Viewed through the lens of August Wilhelm Schlegel’s two-hundred-year-old reflections on the relationship between fine art and nature, Anti Szabó János’s works take on a sensitive, nuanced light: “If … we once again broaden the term ‘nature’ to include all things, then it becomes clear that art must take its subjects from nature, because there is nothing else. In its bold flights of imagination, it may become supernatural, but never outside nature: it must always borrow the components of its creations from a real, existing reality, no matter how much its wondrous activity transforms them. In this sense, it is unnecessary to prescribe that art must imitate nature, for it is compelled to do so; and there is no need to fear that it could ever achieve anything else. Thus, the more accurate maxim is that art must shape nature…”

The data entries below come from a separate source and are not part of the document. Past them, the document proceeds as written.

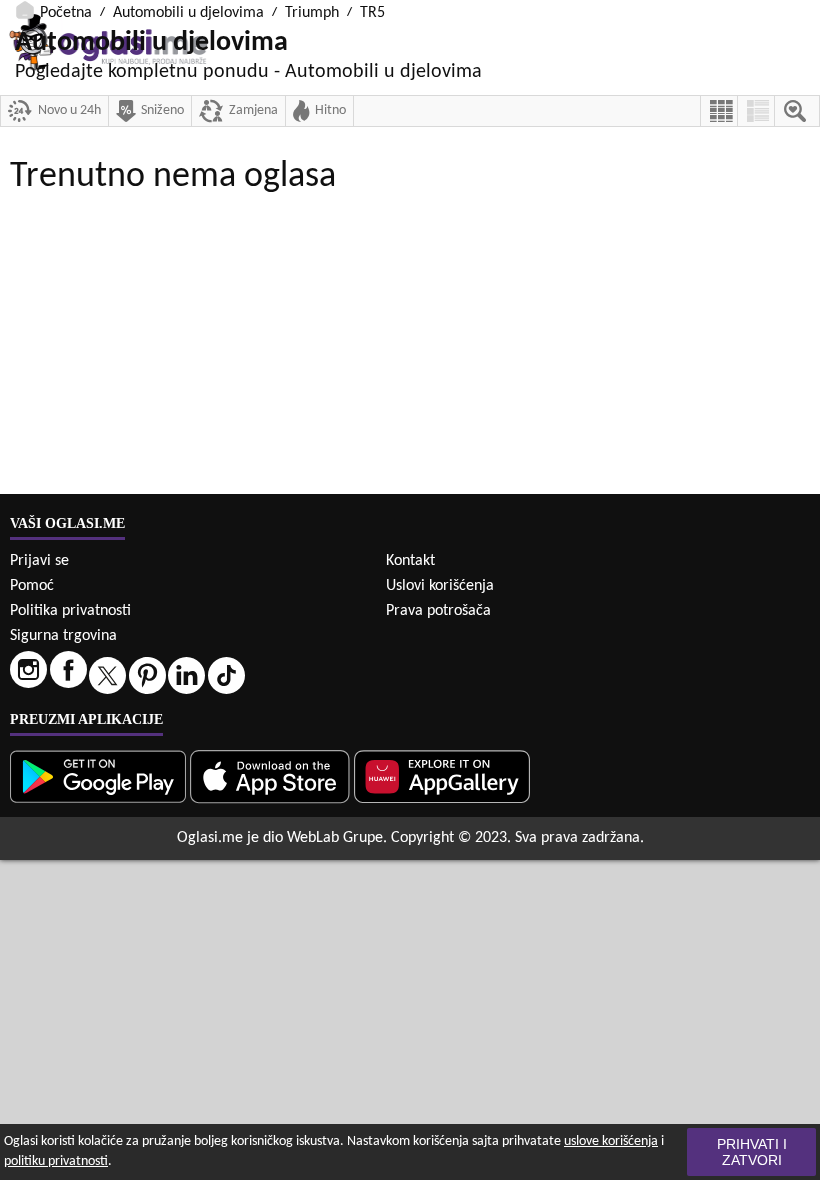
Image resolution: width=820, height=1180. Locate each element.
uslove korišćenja (611, 1141)
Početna (66, 13)
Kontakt (410, 561)
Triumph (312, 13)
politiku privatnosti (56, 1161)
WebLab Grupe (335, 838)
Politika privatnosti (70, 611)
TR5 (372, 13)
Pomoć (32, 586)
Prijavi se (39, 561)
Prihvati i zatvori (752, 1152)
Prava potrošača (438, 611)
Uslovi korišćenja (440, 586)
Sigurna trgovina (63, 636)
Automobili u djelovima (188, 13)
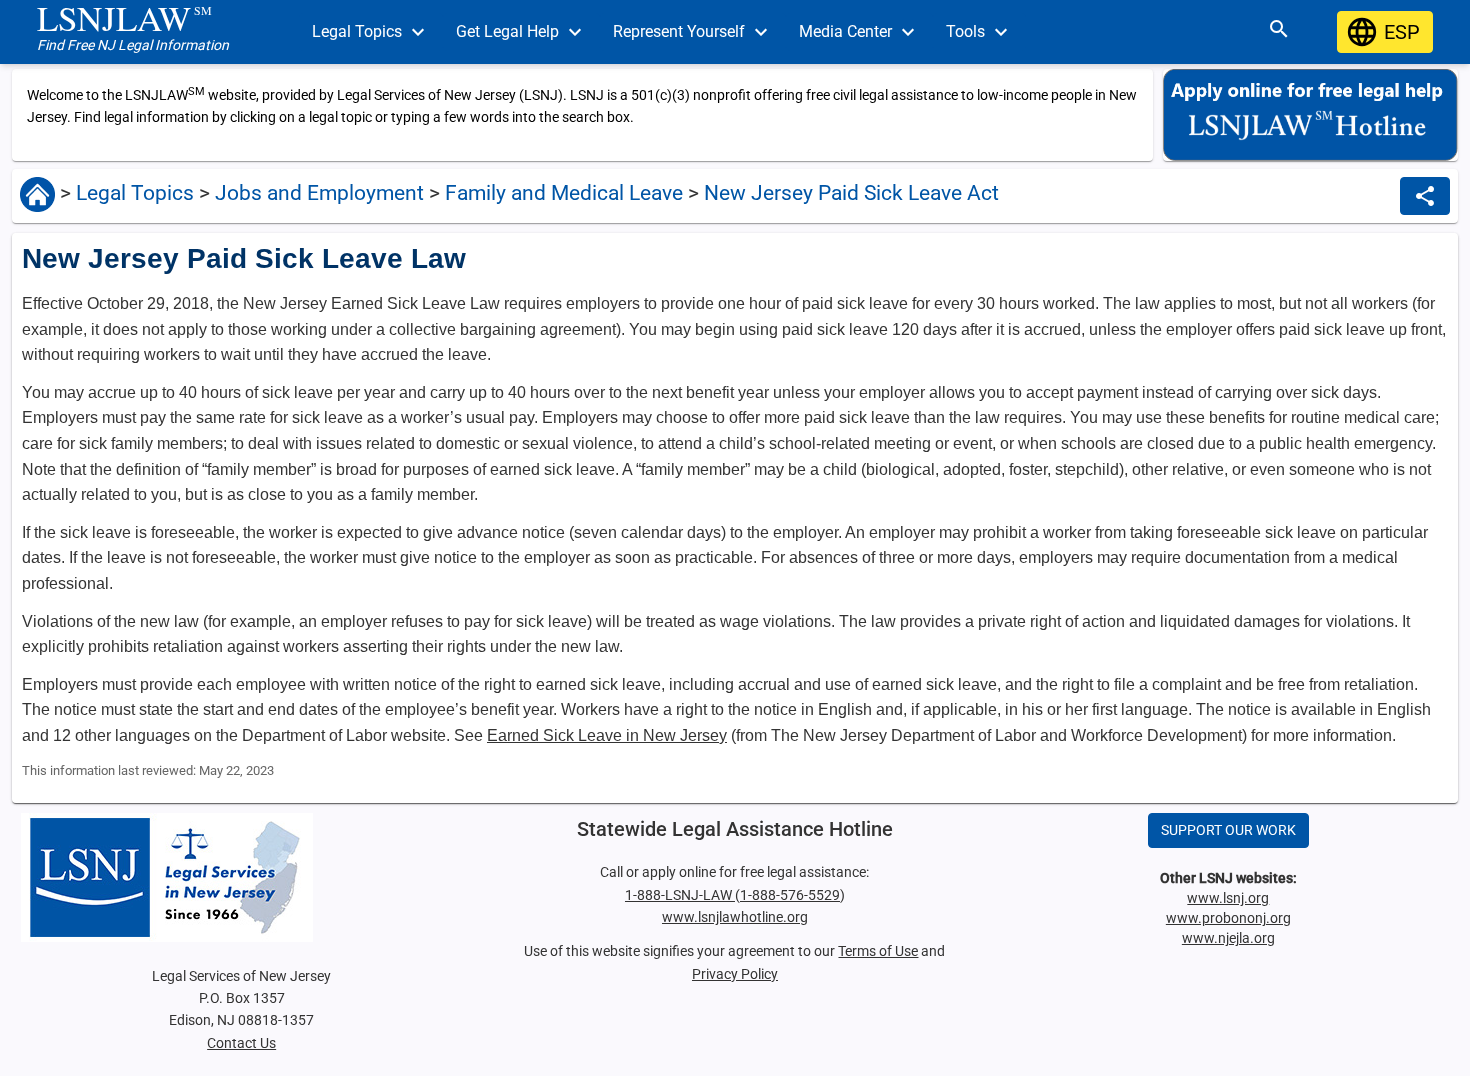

Rather than focusing on a broad and extended depiction of nature, the artist adopts a research-driven attitude that delves into and transforms its details. This innate, insatiable enchantment with nature (and naturalness) could be justified and made relevant by the increasingly tragic situation brought about by the harmful effects of 21st-century civilisation. However, it is more appropriate to draw our conclusions from the artist’s nature-oriented way of life and perspective, his still-intimate relationship with the ever-narrowing and endangered natural environment. We must then relate these conclusions to the life principles and artistic pursuits of the creators who worked at the Gödöllő artist colony a century ago. Discovering the parallels and connections, we should refer to the enduring spirit of Gödöllő, the persistent survival and promotion of Gödöllő’s artistic traditions, when observing the majestically free art of Anti Szabó János—art that capriciously moves between artistic fields, forms, genres, and techniques, far removed from current artistic trends.